## START EXCERPT PROVIDED

Welcome to our demo setup for a Machine Learning Platform built with ZenML🧘. In this demonstration, we will tackle the classic Titanic problem, where our goal is to predict the survival of passengers aboard the Titanic based on various features such as age, sex, ticket class, and other factors. This dataset is famously used in machine learning due to its rich set of features and the clear binary classification task it presents.
Throughout this guide, we will walk through the entire machine learning pipeline from data
annotation with Label Studio, where we will label the data for training, to model training with
sklearn RandomForest
. Additionally, we will utilize MLflow for experiment tracking and managing
our model registry to keep track of our model versions and metrics.
Finally, we will deploy the trained model with BentoML.
The provided components and services will support every stage of the lifecycle, ensuring a
comprehensive understanding of how to build and deploy a machine learning model using ZenML.
Before you begin, ensure you have Docker and Docker Compose installed. The following components are
defined in the docker-compose.yml
file:
- MySQL: Serves as the backend database 🗄️
- Registry: Container registry for Docker images 🐳
- Label Studio: Tool for data annotation 🏷️
- MinIO: S3-compatible object storage for artifacts 📦
- ZenML: The core piece of our pipeline for orchestration and management 👑
- MLflow: For logging models and experiments 📊
- Feast: Feature Store for managing features for model data ✨
- PostgresQL: As an offline store and registration for our FeatureStore 🗄️
- BentoML: For deployment of the model 🚢
To start the services, run the following command:
docker-compose up -d
In this section, we will set up our development environment.
You have the option to use a Code Server, which provides a web-based development environment that allows you to work on your Python code from any browser. You can access the Code Server instance at http://localhost:8443. If you choose to use the Code Server, ensure it is up and running before proceeding.
Oopen the Code Server and install the Python extension. This extension will provide syntax highlighting, code completion, and other essential features for your Python development. You can typically find the extension marketplace in the sidebar of the Code Server interface.
Next, we will utilize Rye, a package and dependency manager that simplifies the creation of Python environments. It helps us manage our packages and dependencies in a more streamlined manner. To create the virtual environment and install necessary dependencies, run the following command:
rye sync
This command will set up the virtual environment based on the project's requirements.
After running the rye sync
command, you need to activate the virtual environment.
To do this, enter the following command:
source .venv/bin/activate
Once the virtual environment is activated, you can verify that ZenML is correctly installed by checking its version with:
zenml --version`
If you see the version number, you are all set to proceed with the next steps in the demo!
In this section, we will establish a connection to the ZenML server.
First, open the ZenML dashboard by navigating to http://localhost:8080 in your web browser. This will allow you to go through the initial setup process by clicking through the setup wizard.
Next, switch to the terminal and use the ZenML CLI to log in to the server. Run the following command:
zenml login http://localhost:8080
This command will prompt you to authenticate via your browser. Follow the on-screen instructions to log in.

## END EXCERPT PROVIDED
## START DATA EXTRACT

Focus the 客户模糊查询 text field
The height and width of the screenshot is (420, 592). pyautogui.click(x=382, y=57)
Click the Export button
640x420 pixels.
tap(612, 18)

## END DATA EXTRACT

**PROBLEM**:
Write the next part of the ZenML Titanic demo guide, picking up after its last sentence.

**RESULT OF THIS EXERCISE**:
After logging in, you can create a ZenML service account. This will generate an API key for you. Make sure to store this API key securely, as you will need it to connect via the CLI.
zenml service-account create nils
Once you have your API key, open your .env
file and add the following line with the API key:
ZENML_API_KEY=<your_api_key>
Replace <your_api_key>
with the actual API key you generated.
To connect to the ZenML server using the API key, run the following command in the terminal:
zenml login http://localhost:8080 --api-key
You will be prompted to enter the API key. Input the key you added to your .env
file.
After completing this step, you will be fully connected to the ZenML server!
In this section, we will perform the actual demo, focusing on different stages of the machine learning pipeline, starting from data annotation.
Before we can start importing tasks into Label Studio, and to ensure proper functioning of ZenML
and MLflow, we need to create an Access Key in MinIO and add it to the .env
file.
- Open your web browser and navigate to the MinIO dashboard at http://localhost:9001.
- Log in using the credentials defined in the
.env
.
- Once you are logged in to the MinIO dashboard, navigate to the Users section.
- Click on Access Keys to open the Access Keys section.
- Then click on
Create access key
and then on `Create to create a new access key.
- Open your
.env
file in your project directory. - Add or update the following lines with the Access Key and Secret Key you created:
AWS_ACCESS_KEY_ID=<your_access_key>
AWS_SECRET_ACCESS_KEY=<your_secret_key>
Replace <your_access_key>
and <your_secret_key>
with the actual keys you generated in the MinIO console.
By configuring the Access Key and Secret Key in the .env
file, you ensure that your application
can authenticate with MinIO successfully.
Data annotation is a critical step in the machine learning lifecycle, as it involves labeling the data used to train our models. In our demo, we will use Label Studio, a web-based tool designed for data labeling tasks.
- Open Label Studio in your browser by navigating to http://localhost:8081.
- Once you are on the Label Studio interface, click on "Create Project" to start a new annotation project based on the Titanic dataset.
- Provide a descriptive name and instructions for the annotators, detailing what needs to be labeled.
Next, you need to set up the labeling interface. Define the labeling configuration to specify what
features from the dataset need annotation. Search under ./config
for the file label-view.html
.
This file contains the label template for our data.
- Navigate to the project you just created in Label Studio and select the option to import data.
- Load the labeling tasks from MinIO, ensuring that the import settings match the format of the tasks we have stored there.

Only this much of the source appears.